** Brief **
What lines in the records below include the word "text"? Return each one.

** Stored data **
........

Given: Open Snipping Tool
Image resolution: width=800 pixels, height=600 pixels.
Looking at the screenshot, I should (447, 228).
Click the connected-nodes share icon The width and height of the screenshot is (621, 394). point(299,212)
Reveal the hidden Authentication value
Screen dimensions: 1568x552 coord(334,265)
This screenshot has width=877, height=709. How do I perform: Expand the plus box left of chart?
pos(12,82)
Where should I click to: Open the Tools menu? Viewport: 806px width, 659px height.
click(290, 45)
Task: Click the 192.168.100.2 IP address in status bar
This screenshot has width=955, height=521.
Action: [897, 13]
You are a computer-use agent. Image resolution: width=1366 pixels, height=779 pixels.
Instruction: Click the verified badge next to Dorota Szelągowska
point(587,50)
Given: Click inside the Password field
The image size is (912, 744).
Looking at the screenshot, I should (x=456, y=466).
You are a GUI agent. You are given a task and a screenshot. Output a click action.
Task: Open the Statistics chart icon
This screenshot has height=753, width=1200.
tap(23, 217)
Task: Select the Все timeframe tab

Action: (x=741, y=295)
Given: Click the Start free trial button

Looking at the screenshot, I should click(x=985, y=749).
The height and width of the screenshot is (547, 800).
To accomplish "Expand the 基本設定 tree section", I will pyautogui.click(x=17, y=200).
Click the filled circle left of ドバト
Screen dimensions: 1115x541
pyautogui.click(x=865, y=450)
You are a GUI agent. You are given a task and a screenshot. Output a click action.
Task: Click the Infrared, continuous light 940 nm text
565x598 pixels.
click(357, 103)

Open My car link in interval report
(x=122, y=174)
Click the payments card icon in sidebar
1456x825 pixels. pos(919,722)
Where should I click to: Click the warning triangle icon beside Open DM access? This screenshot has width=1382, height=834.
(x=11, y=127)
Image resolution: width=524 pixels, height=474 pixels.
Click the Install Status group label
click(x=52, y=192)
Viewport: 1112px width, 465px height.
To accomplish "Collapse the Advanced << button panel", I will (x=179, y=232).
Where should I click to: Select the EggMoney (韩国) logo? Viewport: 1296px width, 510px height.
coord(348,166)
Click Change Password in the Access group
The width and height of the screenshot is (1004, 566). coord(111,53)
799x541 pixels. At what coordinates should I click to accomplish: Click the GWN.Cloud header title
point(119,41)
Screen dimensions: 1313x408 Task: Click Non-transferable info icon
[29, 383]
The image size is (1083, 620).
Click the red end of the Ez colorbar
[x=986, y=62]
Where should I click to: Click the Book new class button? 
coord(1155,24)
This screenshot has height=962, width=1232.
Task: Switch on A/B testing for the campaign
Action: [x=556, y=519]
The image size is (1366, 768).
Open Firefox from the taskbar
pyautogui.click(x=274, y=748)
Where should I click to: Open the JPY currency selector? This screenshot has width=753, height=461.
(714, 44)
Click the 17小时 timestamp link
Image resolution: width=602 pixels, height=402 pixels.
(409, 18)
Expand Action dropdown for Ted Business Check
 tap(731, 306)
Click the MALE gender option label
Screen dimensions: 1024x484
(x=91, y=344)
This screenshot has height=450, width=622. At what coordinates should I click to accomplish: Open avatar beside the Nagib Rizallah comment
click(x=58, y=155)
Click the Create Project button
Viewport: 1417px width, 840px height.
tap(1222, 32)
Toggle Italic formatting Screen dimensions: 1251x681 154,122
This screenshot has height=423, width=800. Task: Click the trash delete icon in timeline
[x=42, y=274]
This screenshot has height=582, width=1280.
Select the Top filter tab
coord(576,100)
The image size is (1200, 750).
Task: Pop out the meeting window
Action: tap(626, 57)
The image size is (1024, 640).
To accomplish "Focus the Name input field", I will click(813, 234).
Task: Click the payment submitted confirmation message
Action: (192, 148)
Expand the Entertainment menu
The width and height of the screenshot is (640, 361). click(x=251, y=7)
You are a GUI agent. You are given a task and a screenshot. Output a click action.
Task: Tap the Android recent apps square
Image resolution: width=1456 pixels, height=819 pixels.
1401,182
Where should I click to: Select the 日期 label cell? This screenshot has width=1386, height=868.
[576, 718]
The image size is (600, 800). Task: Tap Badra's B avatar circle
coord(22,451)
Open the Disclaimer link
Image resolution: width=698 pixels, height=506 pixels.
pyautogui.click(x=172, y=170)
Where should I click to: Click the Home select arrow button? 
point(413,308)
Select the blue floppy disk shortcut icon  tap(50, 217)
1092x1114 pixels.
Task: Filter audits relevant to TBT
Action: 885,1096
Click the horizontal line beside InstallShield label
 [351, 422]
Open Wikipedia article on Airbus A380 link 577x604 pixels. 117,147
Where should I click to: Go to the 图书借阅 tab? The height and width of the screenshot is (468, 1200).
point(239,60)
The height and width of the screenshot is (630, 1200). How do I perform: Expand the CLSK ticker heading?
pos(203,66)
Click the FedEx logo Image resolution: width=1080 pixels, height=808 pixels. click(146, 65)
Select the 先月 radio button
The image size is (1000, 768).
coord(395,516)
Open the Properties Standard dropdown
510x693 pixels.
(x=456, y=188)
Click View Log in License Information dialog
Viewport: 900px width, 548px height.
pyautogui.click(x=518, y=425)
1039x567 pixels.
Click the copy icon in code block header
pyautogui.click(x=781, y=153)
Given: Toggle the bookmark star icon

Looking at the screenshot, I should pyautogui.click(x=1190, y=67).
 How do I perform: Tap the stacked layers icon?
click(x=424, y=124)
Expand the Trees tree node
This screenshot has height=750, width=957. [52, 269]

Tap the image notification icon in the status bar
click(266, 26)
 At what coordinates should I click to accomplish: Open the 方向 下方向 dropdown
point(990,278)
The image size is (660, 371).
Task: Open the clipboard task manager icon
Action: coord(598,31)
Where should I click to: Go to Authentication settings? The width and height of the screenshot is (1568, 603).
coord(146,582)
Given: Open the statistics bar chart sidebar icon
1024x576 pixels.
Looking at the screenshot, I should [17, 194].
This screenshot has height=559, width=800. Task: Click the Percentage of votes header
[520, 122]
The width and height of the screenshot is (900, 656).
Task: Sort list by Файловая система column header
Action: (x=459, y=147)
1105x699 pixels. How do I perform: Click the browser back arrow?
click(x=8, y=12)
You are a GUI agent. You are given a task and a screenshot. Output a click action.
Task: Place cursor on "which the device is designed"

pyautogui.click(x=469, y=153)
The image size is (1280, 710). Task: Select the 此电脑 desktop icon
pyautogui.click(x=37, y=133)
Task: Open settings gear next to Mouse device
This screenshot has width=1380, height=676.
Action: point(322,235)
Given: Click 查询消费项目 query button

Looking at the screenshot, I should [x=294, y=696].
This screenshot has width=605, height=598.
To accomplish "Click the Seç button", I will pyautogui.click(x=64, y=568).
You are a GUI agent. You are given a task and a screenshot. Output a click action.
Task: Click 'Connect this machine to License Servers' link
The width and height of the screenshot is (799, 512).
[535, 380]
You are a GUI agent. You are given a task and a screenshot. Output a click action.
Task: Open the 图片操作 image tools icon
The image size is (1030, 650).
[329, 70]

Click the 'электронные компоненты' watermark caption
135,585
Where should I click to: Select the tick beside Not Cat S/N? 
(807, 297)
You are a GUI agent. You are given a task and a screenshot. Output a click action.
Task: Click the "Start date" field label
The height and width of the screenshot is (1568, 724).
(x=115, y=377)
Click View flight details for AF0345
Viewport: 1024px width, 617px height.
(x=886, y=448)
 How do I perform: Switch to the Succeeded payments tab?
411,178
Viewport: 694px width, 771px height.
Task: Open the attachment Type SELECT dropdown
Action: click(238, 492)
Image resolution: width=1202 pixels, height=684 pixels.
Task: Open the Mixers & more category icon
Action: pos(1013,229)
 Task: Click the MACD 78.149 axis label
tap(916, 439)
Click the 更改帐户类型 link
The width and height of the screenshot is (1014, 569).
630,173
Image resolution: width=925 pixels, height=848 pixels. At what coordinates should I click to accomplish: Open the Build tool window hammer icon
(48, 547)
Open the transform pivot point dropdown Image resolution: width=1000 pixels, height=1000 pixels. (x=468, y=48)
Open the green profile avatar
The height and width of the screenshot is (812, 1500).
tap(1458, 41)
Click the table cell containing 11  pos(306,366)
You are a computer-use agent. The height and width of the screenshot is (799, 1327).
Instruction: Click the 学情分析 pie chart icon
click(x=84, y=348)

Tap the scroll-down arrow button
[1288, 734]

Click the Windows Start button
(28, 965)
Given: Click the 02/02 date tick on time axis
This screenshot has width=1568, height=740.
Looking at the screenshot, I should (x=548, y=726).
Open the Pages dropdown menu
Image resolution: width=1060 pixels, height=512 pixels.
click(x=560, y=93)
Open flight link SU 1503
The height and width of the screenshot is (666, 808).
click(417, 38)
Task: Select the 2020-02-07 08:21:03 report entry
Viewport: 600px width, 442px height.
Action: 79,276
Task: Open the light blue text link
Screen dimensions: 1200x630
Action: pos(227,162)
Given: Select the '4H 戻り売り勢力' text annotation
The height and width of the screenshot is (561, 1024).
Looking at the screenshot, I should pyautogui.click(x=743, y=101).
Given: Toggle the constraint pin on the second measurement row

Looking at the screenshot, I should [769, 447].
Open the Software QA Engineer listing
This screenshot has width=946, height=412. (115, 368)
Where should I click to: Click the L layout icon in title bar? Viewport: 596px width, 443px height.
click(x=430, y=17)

........

** Reply **
Task: Click the Infrared, continuous light 940 nm text
Task: Open the light blue text link
Given: Select the '4H 戻り売り勢力' text annotation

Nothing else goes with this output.